Seleccionar página

Calgary alcanzó notoriedad mundial en 1988 y llenó páginas de periódico por ser la ciudad organizadora de los Juegos Olímpicos de Invierno. La capital de la región de Alberta, en Canadá, tras el paréntesis olímpico, volvió a ser la ciudad provinciana, conservadora y con mayoria protestante que vive de la extracción del petróleo.

Si descontamos a la elegante Policia Montada del Canadá cuando patrulla con casaca roja y a caballo por los parques locales, la atención fotográfica del visitante se centra: en el evento Stampede y en el fenómeno del chinook. Estar situada a 80 kilómetros de las Montañas Rocosas y en medio de la pradera, imprime caracter y determina futuros comportamientos. Los antiguos propietarios y ocupantes de aquellas tierras, los indios de la tribu de los “Pies Negros”, son ya un residuo étnico, una excepción o una especie en riesgo de extinción. Pura arqueología humana.

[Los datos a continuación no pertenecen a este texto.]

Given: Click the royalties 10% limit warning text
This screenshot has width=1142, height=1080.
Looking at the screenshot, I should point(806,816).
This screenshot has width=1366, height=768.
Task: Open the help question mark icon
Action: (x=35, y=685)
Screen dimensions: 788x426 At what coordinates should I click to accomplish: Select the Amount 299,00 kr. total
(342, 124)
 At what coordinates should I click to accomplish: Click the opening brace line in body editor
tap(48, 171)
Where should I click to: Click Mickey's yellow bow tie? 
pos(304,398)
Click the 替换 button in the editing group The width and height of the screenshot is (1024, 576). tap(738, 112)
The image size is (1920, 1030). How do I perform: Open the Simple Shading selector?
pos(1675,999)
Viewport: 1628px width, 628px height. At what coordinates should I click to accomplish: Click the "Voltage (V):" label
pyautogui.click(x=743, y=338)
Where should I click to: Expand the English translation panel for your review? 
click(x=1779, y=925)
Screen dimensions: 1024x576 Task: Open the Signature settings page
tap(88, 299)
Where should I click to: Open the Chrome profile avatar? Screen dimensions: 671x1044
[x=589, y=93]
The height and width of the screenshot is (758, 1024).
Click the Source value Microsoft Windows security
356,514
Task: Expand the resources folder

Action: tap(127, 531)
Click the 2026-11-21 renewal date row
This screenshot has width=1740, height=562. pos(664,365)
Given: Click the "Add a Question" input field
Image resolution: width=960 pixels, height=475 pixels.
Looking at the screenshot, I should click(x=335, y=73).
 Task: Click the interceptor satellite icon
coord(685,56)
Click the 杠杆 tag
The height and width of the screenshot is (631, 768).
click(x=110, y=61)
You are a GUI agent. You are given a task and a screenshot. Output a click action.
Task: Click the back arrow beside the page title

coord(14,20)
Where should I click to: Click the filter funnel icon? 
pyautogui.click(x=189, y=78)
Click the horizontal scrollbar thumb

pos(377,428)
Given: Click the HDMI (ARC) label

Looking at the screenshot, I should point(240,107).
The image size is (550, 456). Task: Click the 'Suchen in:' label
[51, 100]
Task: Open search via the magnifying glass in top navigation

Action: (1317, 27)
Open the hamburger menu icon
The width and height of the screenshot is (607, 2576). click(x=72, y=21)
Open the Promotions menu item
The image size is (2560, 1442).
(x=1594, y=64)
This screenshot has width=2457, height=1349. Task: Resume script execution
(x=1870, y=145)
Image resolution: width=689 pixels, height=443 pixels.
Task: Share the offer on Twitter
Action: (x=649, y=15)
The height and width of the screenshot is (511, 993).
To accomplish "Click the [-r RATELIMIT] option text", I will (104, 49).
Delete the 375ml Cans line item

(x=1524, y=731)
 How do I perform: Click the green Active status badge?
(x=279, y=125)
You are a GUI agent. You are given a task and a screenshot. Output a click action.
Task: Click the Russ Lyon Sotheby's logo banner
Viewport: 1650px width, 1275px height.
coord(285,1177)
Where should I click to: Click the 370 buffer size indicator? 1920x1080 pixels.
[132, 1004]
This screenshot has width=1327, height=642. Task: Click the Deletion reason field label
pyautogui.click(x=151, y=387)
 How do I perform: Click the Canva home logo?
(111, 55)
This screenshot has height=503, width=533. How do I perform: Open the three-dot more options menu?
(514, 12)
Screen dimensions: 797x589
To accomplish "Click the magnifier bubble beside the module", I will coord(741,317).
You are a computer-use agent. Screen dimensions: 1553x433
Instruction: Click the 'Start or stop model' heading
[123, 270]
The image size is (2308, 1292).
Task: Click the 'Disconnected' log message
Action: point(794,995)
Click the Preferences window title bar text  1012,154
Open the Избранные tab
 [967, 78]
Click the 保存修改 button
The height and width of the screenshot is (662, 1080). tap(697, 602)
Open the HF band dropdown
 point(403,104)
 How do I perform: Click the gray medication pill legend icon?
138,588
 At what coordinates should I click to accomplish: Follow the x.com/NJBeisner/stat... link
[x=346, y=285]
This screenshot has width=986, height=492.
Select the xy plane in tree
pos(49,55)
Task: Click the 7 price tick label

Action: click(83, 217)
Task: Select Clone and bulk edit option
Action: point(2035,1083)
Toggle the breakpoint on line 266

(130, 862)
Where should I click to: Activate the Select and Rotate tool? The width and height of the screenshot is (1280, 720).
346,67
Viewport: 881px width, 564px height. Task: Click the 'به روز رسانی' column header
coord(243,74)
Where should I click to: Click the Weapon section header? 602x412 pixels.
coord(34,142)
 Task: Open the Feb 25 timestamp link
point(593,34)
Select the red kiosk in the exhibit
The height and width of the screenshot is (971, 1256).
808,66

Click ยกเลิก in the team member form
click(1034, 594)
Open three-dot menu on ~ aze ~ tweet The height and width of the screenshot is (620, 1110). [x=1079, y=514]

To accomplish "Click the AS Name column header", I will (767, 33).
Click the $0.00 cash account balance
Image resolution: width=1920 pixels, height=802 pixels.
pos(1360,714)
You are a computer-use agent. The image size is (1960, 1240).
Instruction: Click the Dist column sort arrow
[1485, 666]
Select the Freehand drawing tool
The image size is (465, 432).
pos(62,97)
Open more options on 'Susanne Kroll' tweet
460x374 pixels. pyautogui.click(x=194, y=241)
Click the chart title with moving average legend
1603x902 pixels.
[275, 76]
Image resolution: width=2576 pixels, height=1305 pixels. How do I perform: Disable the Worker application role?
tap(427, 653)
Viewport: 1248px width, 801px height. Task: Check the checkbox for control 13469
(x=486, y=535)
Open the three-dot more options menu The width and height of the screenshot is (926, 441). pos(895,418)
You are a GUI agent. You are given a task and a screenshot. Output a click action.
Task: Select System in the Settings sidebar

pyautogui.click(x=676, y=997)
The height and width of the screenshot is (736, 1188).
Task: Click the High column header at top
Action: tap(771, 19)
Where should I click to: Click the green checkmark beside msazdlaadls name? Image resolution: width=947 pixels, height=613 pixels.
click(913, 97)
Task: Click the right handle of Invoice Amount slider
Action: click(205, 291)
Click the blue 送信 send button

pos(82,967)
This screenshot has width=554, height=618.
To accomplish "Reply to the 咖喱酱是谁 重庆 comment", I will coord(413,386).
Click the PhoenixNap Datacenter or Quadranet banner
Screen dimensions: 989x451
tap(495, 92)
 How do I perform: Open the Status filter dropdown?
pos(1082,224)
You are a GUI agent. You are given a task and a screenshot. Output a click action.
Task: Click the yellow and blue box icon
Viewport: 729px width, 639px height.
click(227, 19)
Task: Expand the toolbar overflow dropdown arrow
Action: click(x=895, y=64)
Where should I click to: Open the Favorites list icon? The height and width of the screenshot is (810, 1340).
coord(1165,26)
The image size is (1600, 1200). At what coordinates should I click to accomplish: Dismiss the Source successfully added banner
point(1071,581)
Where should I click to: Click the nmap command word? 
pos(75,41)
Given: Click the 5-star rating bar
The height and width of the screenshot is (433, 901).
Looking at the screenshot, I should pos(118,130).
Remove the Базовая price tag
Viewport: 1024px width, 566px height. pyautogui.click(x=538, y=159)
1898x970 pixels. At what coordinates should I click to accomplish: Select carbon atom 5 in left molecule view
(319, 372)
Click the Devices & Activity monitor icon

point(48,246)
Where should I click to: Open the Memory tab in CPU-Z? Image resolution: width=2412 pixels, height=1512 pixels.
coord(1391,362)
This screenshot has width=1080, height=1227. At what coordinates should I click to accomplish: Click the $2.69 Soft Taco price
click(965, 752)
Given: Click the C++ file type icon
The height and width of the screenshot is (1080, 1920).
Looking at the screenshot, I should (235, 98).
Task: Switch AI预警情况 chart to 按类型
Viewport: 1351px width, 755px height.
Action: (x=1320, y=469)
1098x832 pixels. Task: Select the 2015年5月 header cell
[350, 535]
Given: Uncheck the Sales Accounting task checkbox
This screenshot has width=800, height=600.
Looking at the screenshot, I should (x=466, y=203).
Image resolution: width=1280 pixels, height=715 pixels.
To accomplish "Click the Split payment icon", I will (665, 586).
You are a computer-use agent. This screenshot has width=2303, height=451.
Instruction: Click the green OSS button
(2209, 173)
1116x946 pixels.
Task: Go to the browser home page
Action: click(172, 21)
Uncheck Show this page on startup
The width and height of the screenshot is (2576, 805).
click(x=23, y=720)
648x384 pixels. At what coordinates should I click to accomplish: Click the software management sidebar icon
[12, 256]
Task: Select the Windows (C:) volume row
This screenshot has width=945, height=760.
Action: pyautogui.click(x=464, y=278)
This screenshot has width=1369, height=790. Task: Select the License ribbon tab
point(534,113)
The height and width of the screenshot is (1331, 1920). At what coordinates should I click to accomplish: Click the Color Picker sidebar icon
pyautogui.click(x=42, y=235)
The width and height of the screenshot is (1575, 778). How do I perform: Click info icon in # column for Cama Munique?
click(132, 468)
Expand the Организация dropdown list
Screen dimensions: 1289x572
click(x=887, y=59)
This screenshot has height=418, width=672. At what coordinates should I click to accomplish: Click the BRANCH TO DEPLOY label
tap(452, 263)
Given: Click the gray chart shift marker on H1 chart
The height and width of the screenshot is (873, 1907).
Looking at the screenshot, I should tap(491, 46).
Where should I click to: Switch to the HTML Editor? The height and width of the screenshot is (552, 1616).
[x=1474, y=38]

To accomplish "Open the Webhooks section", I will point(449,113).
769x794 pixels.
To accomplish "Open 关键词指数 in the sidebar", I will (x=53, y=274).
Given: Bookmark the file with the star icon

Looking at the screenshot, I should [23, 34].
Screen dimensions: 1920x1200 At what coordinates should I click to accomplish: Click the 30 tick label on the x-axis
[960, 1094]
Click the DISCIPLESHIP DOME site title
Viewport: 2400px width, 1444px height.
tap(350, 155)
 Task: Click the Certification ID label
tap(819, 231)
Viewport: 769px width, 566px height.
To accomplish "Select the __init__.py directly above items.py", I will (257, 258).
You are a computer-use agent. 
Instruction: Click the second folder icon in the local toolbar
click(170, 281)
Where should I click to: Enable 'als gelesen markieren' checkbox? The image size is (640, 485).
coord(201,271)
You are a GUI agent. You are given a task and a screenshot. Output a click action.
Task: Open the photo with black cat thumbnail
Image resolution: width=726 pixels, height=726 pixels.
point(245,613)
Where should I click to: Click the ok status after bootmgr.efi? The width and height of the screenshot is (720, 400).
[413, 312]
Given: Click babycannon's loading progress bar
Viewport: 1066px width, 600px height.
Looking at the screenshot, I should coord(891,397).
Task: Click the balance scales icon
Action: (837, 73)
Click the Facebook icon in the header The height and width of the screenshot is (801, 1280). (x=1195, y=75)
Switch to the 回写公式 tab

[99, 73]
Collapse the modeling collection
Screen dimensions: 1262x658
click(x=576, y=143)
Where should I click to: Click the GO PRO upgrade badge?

El clima en Calgary es caprichosamente juguetón. El invierno largo y frío, con gélidas temperaturas de hasta -30 grados, puede cambiar en horas y situar el termómetro, en +10 grados. Cambios bruscos cuyo origen hay que atribuirlo al chinook, o sea las fuertes rachas de viento cálido, procedentes del Pacífico, que azotan las praderas y que amortiguan los fríos polares. Pero es una tregua temporal. Los fríos, muy fríos, vuelven.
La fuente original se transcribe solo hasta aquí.